Missile Defence Wednesday!

MD Wednesday brings you the scoop on missile defence every other Wednesday. This week, the Centre Center for Strategic and Budgetary Assessments’ assessment of the FY10 defense budget request is the hot potato - insofar as it concerns MD.

The Pentagon’s austerity binge in the MD area has led to the cancellation of the Multiple Kill Vehicle (MKV) and the second aircraft carrying the Airborne Laser (ABL). While we approve of the latter for aesthetics’ sake (heavens, that poor 747-400 looked like a sick dolphin!), it seems the course of MD will now be one step forward and a step and a half back. The main winner is the Theater High Altitude Area Defense (THAAD), gaining four times the funding in FY09 and AEGIS (up 57%).

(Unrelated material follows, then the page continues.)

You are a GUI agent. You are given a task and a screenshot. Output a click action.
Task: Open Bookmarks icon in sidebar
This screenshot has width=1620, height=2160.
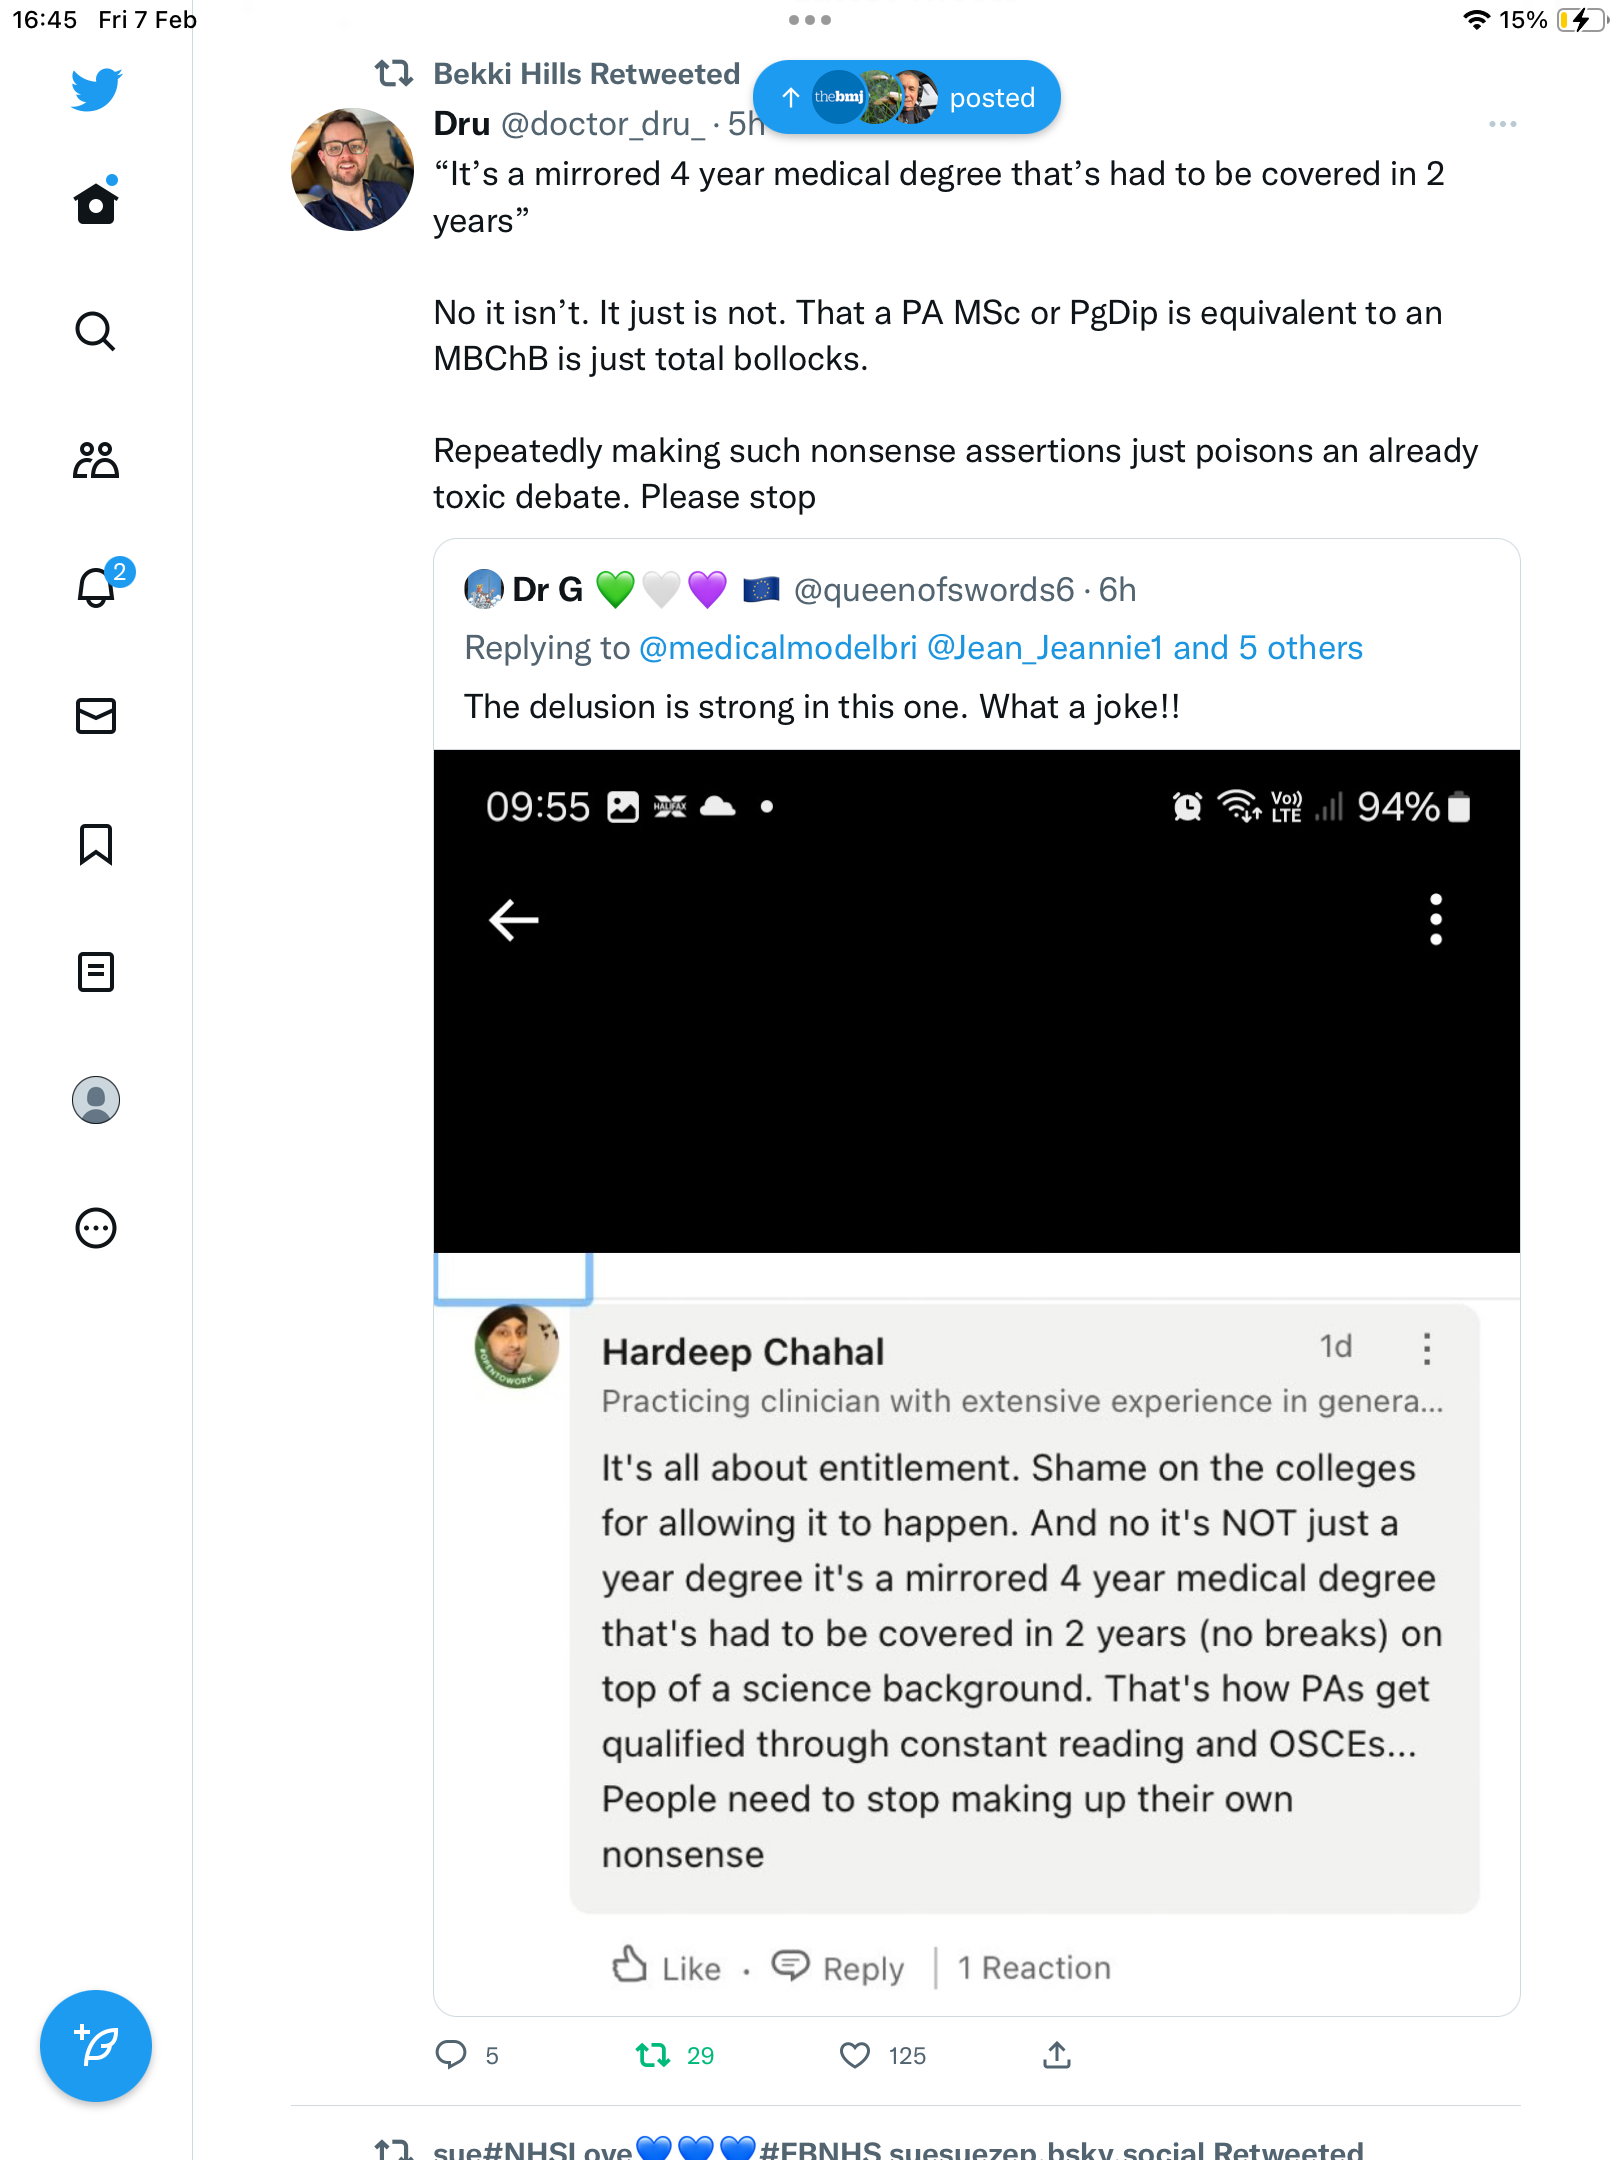pyautogui.click(x=96, y=844)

The MKV is going down entirely, as will the Kinetic Energy Interceptor (KEI) program (at $50m per device, colour me not overly surprised - six buy a Raptor). There will be no second ABL aircraft, and ground-based midcourse defense loses 35% of its cash.

The CSBA’s analysis:

The net effect of these changes is to shift the focus from national missile defense (NMD) systems, designed to protect the United States from strategic ballistic missile attack, to theater missile defense (TMD) systems, intended to protect forward-deployed US forces against shorter-range ballistic missiles.
Some of the advantages of this approach are that it is more affordable in both the near term and long term, and it invests money in systems that are proven effective. The programs that the budget proposes to cut or terminate, with the exception of GMD, are still in development and have significant technical hurdles that have yet to be overcome. On the other hand, this approach does not put the nation on a path to providing the same level of national missile defense protection in the future. In particular, reducing the number of operational Ground Based Interceptors to thirty with no replacement or replenishment program planned could result in too few missiles to provide a basic level of protection, especially as these missiles are depleted over time from regular test launches.